Martyrs in the year 2015
On June 30 each year, we celebrate the feast day of the First Martyrs of the Church of Rome, sometimes called the "protomartyrs." These are the men and women who were martyred under the Emperor Nero after the great fire in Rome in July of the year 63 A.D. The Roman historian Tacitus describes what happened. A great multitude of Christians were arrested and then executed. “Covered with the skins of beasts, they were torn by dogs and perished, or were nailed to crosses, or were doomed to the flames and burnt, to serve as a nightly illumination, when daylight had expired.”
Horrible as that must have been, the number of martyrs in first century Rome pale in comparison to the number that have and continue to attain martyrdom in our own time. We only have to look back over the last several months for descriptions of martyrdoms as shocking as those described by the Roman historian. Allow me just a few examples.

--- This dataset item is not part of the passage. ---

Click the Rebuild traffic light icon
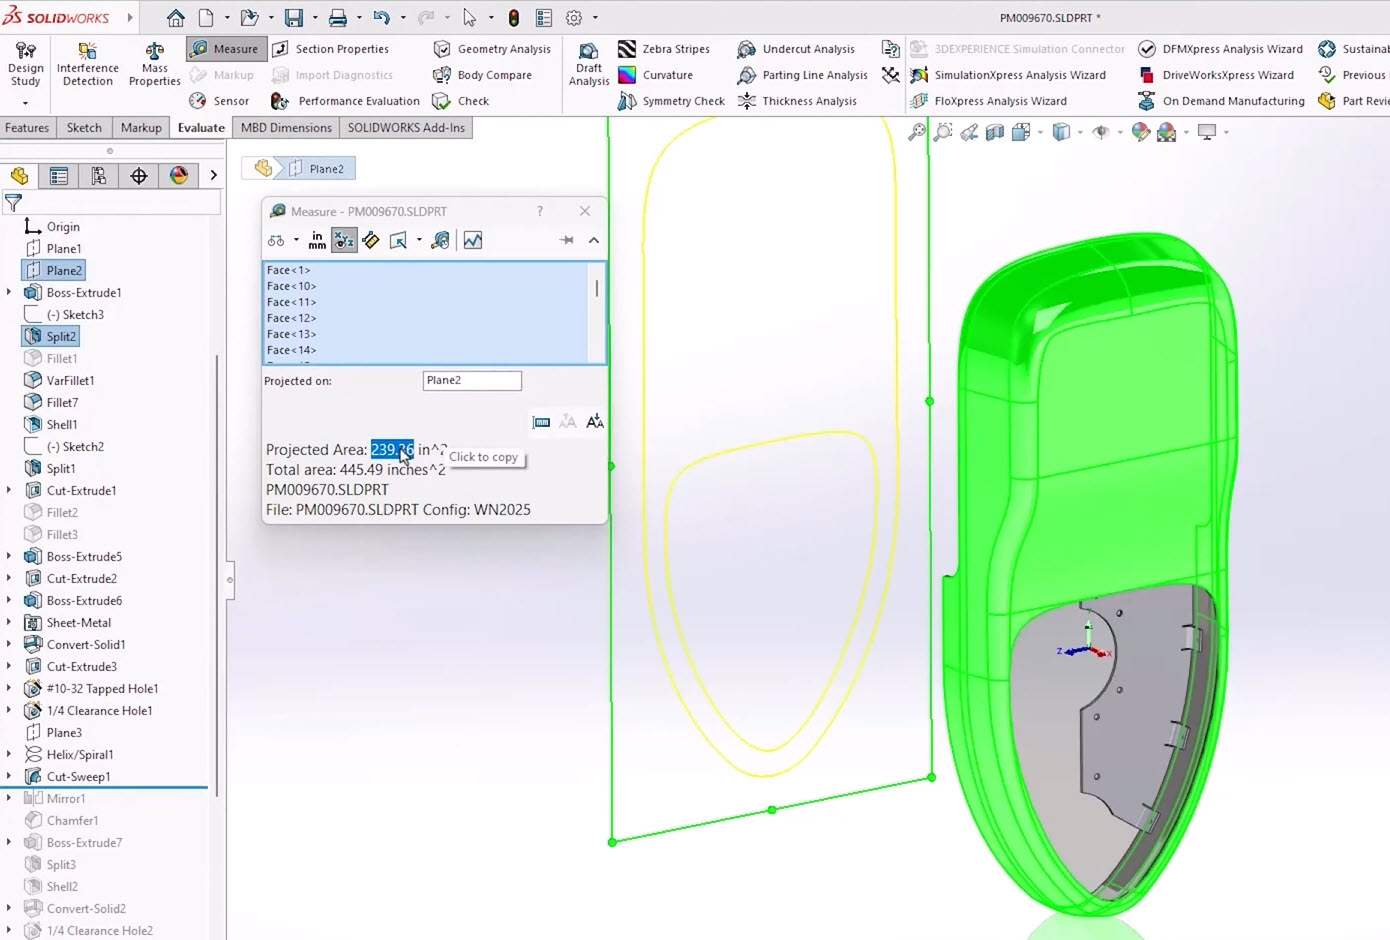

In February of this year, 21 Coptic Christians were brutally executed in Libya. In March, suicide bombers attacked two Christian churches in eastern Pakistan killing 15 worshippers. In April, some 30 Ethiopian Christians were murdered. Also in April, 148 young students were killed in Kenya. The Open Doors charity recorded 1,062 churches being attacked in twelve months. This same organization can confirm that 4,344 people were executed for their Christian faith in 2014, more than double the number for 2013. They report that the numbers are likely much higher, but they only use figures that be verified. The Holy Father made repeated reference to these atrocities during Holy Week this year and called for a response. But what is the Christian response in the face of persecution?
The altogether human, common sense response is to hope for an opportunity for revenge, even if it is often called “justice.” But Cardinal John Njue of Nairobi, Kenya, offered an additional suggestion during his visit to Garissa University College, where the 148 students had been martyred. After praying with families at the morgue, the cardinal said in an interview with The Associated Press that parents of the dead were going through a very trying time and that what the attackers did was horrible, but he held out hope that militants would repent. “Let us pray for them, that they may come to a point of undergoing a metamorphosis in which they realize they are dealing with life,” Cardinal Njue said. And a cousin of one of the martyrs commented, "You should pray for your enemies, so that they can change. As Christians, we are told to forgive those who sin against us." I wonder how many people would have proposed prayer for the killers as a response to this atrocity.
It is a radical response and certainly not “common” sense. But God's ways are not our ways, and God's thoughts are not our thoughts. Could it be true that only love will change the hearts of enemies, as, indeed, Jesus said?